Highlights & Insights¶
- Redefining the "Sample Unit" in MIM: Upgrading the training sample from an "isolated tile" to a "geographically adjacent pair" taps into the spatial continuity signals inherently present in EO data, which were previously exclusive to contrastive learning.
- Visibility-weighted loss is a highly reusable trick: Using the error of "using the baseline as prediction" as a numerator to adaptively judge whether a pixel can be "copied" is more nuanced than binary exclusion of cross-visible pixels. This idea of "inverse weighting based on baseline difficulty" is transferable to any reconstruction task with redundant correspondences.

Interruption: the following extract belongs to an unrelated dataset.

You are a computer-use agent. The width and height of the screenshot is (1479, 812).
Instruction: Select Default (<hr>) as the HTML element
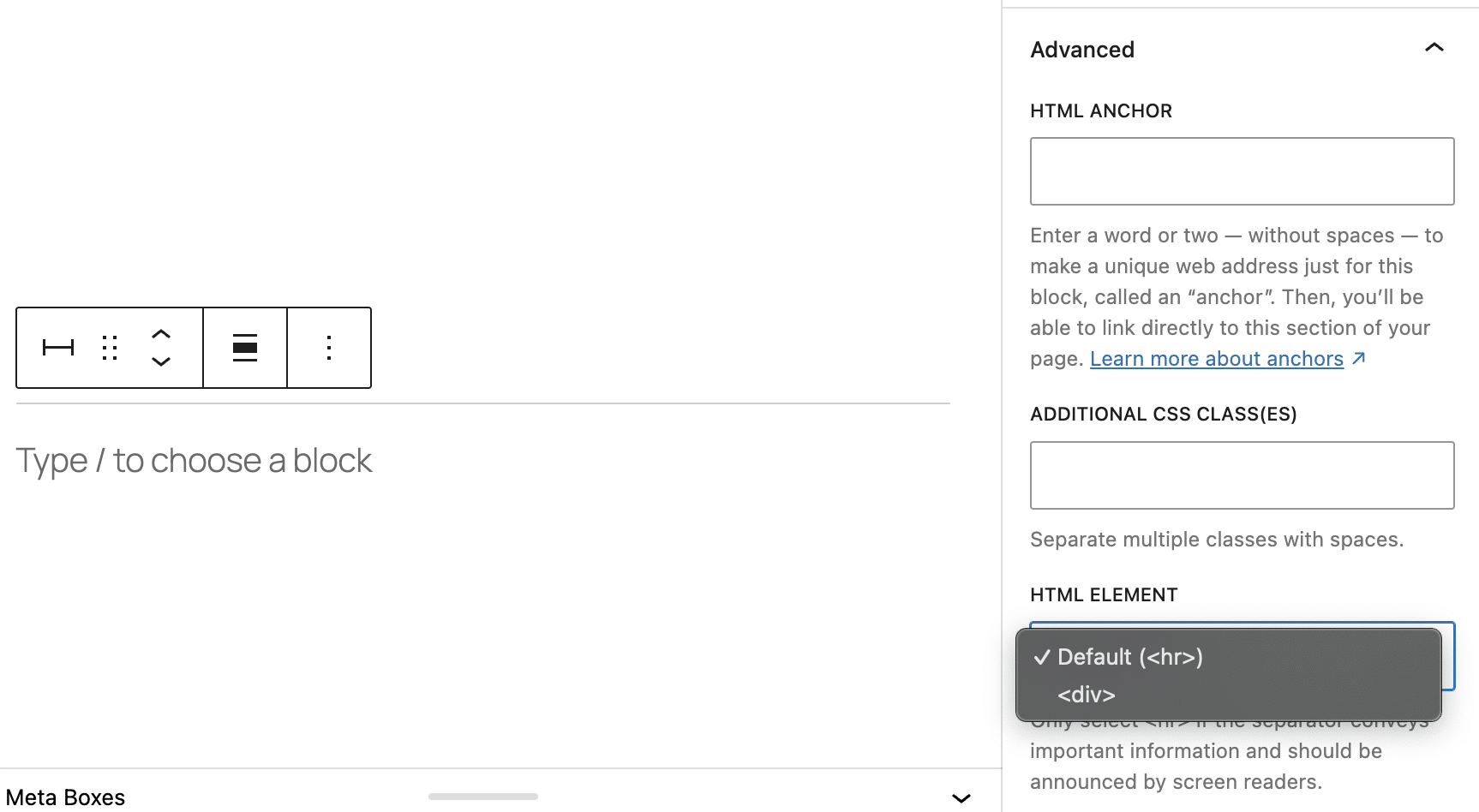pyautogui.click(x=1129, y=657)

- Dynamic masking quantifies the "more information, easier task" intuition: Linearly controlling difficulty via IoU is simple and interpretable. The optimal range [0.75, 0.85] aligns with the intuition that 0.75 is for zero overlap and 0.85 is for full overlap.
- Relative Position Encoding bypasses absolute geo-metadata dependency: Normalizing to a shared coordinate system allows the model to work without latitude/longitude during downstream tasks.
Limitations & Future Work¶
- RGB Only: The authors explicitly leave multispectral and multi-modal extensions for future work to isolate spatial dependency gains. Since the true value of EO lies largely in multispectral data, current results do not represent the full potential.
- Limited to two neighbor images: The \(O(n^2)\) complexity of self-attention makes scaling to more neighbors very expensive; token reduction or new architectures would be required.
- Dependency on geo-metadata for sampling: Pretraining requires geo-referenced bounding boxes to build lookup tables, making it inapplicable to datasets without metadata (though downstream tasks are unaffected).
- Comparison with large-scale models: NeighborMAE only "matches" DOFA on certain tasks, suggesting that the ceiling for RGB-only, medium-scale data is limited.
Related Work & Insights¶
- vs MAE / SatMAE: These reconstruct single images. NeighborMAE employs joint reconstruction with cross-image self-attention to learn spatial dependencies, consistently outperforming them under identical settings.
- vs ScaleMAE / SatMAE++: The latter capture spatial information through multi-scale reconstruction based on synthetic scaling, which is computationally expensive. NeighborMAE uses the natural spatial continuity of real neighbor images, which is cheaper and more direct.
- vs Cross-Scale MAE: While it uses neighbor images via augmentation, it processes them separately with an auxiliary contrastive objective. NeighborMAE models them jointly within the reconstruction objective.
- vs Contrastive Learning (SeCo / Tile2Vec / GASSL): These treat nearby tiles as positive samples, relying on similarity assumptions that can fail at geographic boundaries. NeighborMAE avoids similarity assumptions via the reconstruction target, making it more robust.
Rating¶
- Novelty: ⭐⭐⭐⭐ First to jointly model real neighboring EO images in an MIM reconstruction target with supporting anti-shortcut mechanisms.
- Experimental Thoroughness: ⭐⭐⭐⭐ Extensive testing across 2 datasets, 7 tasks, and both frozen/fine-tuned settings. Clear ablation of gain sources.
- Writing Quality: ⭐⭐⭐⭐ Clear motivation, complete formulas, and convincing ablation designs.
- Value: ⭐⭐⭐⭐ Provides a practical, cost-effective direction for EO self-supervised learning with a reusable weighted loss trick.